What is expected: Return all of the entries below exactly as they are given.
*** Supplied data
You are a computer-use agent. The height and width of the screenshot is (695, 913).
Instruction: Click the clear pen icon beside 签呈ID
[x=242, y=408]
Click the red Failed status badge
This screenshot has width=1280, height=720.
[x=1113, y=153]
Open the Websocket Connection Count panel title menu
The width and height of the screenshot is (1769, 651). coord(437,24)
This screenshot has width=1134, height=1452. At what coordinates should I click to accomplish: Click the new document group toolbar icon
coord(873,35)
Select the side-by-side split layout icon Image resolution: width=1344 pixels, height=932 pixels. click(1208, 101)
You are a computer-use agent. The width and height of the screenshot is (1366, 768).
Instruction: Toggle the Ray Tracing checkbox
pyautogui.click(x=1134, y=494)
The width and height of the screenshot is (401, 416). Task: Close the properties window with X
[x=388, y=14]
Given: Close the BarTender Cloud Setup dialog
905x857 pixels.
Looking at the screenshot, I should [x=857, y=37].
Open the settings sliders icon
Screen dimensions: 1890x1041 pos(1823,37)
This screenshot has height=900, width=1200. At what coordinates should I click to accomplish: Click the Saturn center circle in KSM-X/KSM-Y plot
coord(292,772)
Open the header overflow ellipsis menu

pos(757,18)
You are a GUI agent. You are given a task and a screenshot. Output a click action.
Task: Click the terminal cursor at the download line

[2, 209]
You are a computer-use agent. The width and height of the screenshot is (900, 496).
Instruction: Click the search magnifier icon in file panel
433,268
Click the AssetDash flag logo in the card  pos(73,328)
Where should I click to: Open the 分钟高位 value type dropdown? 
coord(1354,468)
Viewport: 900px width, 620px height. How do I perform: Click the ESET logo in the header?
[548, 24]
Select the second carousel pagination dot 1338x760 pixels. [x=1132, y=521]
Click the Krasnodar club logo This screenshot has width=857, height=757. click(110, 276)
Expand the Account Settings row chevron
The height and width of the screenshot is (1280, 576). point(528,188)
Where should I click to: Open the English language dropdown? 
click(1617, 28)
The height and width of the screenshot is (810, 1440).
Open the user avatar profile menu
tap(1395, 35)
******
Output for this task:
You are a computer-use agent. The height and width of the screenshot is (695, 913).
Instruction: Click the clear pen icon beside 签呈ID
[x=242, y=408]
Click the red Failed status badge
This screenshot has width=1280, height=720.
[x=1113, y=153]
Open the Websocket Connection Count panel title menu
The width and height of the screenshot is (1769, 651). coord(437,24)
This screenshot has width=1134, height=1452. At what coordinates should I click to accomplish: Click the new document group toolbar icon
coord(873,35)
Select the side-by-side split layout icon Image resolution: width=1344 pixels, height=932 pixels. click(1208, 101)
You are a computer-use agent. The width and height of the screenshot is (1366, 768).
Instruction: Toggle the Ray Tracing checkbox
pyautogui.click(x=1134, y=494)
The width and height of the screenshot is (401, 416). Task: Close the properties window with X
[x=388, y=14]
Given: Close the BarTender Cloud Setup dialog
905x857 pixels.
Looking at the screenshot, I should [x=857, y=37].
Open the settings sliders icon
Screen dimensions: 1890x1041 pos(1823,37)
This screenshot has height=900, width=1200. At what coordinates should I click to accomplish: Click the Saturn center circle in KSM-X/KSM-Y plot
coord(292,772)
Open the header overflow ellipsis menu

pos(757,18)
You are a GUI agent. You are given a task and a screenshot. Output a click action.
Task: Click the terminal cursor at the download line

[2, 209]
You are a computer-use agent. The width and height of the screenshot is (900, 496).
Instruction: Click the search magnifier icon in file panel
433,268
Click the AssetDash flag logo in the card  pos(73,328)
Where should I click to: Open the 分钟高位 value type dropdown? 
coord(1354,468)
Viewport: 900px width, 620px height. How do I perform: Click the ESET logo in the header?
[548, 24]
Select the second carousel pagination dot 1338x760 pixels. [x=1132, y=521]
Click the Krasnodar club logo This screenshot has width=857, height=757. click(110, 276)
Expand the Account Settings row chevron
The height and width of the screenshot is (1280, 576). point(528,188)
Where should I click to: Open the English language dropdown? 
click(1617, 28)
The height and width of the screenshot is (810, 1440).
Open the user avatar profile menu
tap(1395, 35)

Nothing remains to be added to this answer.